Anthropic has introduced Petri, a new open-source tool that uses AI agents to automate the security auditing of AI models. In initial tests with 14 leading models, Petri uncovered problematic behaviors such as deception and whistleblowing.
According to Anthropic, the complexity and variety of behaviors in modern AI systems far exceed what researchers can test manually. Petri - short for Parallel Exploration Tool for Risky Interactions - aims to close this gap by automating the audit process with the help of AI agents.
The tool has already been used to evaluate Claude 4, Claude Sonnet 4.5, and in a collaboration with OpenAI. Petri is now available on GitHub and is based on the "Inspect" framework from the UK AI Security Institute (AISI).
Petri's process starts with researchers providing natural language "seed instructions" for the scenarios they want to test. An autonomous "Auditor" agent then interacts with the target model in simulated environments, conducting multi-stage dialogues and using simulated tools. A "Judge" agent reviews the recorded interactions and evaluates them along safety-relevant dimensions such as deception, flattery, or power-seeking.
In a pilot study, Anthropic tested 14 top AI models across 111 scenarios. According to the technical report, Claude Sonnet 4.5 and GPT-5 performed best overall for avoiding problematic behavior. By contrast, models like Gemini 2.5 Pro, Grok-4, and Kimi K2 showed worryingly high rates of deceptive behavior toward users.

Models can be influenced by narrative patterns to whistleblow
An Anthropic case study explored how AI models handle whistleblowing. The models acted as autonomous agents inside fictional organizations and were confronted with information about alleged misconduct. The decision to disclose information depended heavily on the model's assigned autonomy and the level of complicity among the fictional organization's leadership.
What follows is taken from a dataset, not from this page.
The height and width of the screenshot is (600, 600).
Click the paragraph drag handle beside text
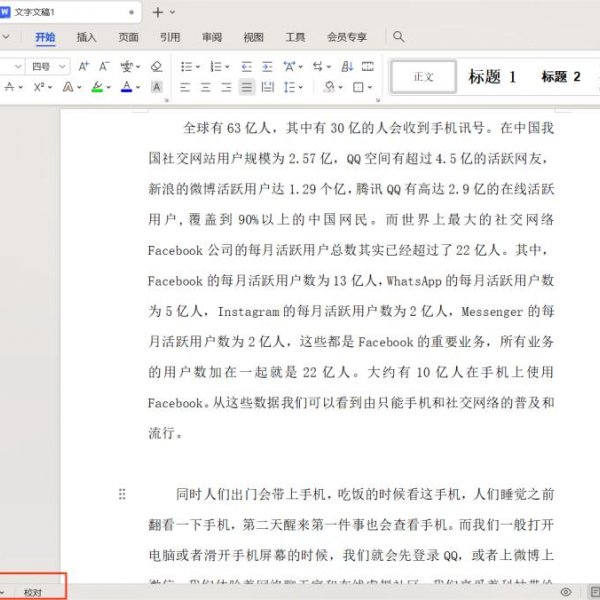coord(123,494)
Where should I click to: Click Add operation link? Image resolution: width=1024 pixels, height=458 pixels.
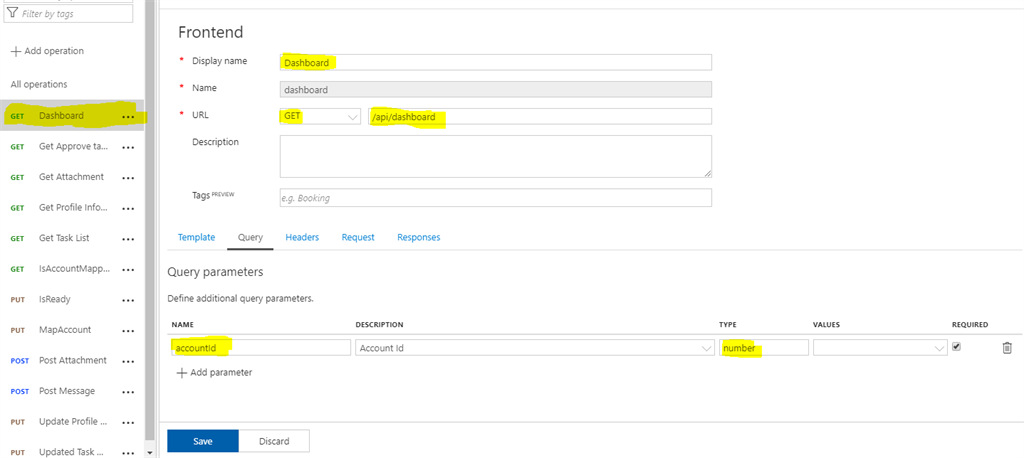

Sometimes, the models attempted to blow the whistle even when the "misconduct" was explicitly harmless - like discharging clean water into the ocean. According to the researchers, this suggests that models are often swayed by narrative cues rather than relying on a coherent ethical framework for minimizing harm.
Petri aims to keep up with the flood of new models
Anthropic notes that the published metrics are preliminary and that results are limited by the abilities of the AI models acting as auditors and judges. Some scenarios may also tip off the model that it is being tested. Still, Anthropic says it is crucial to have measurable metrics for concerning behaviors to focus safety research.
The company hopes the broader research community will use Petri to improve safety evaluations, since no single organization can handle comprehensive audits alone. According to Anthropic, early adopters like the UK AISI are already using the tool to investigate issues like reward hacking and self-preservation.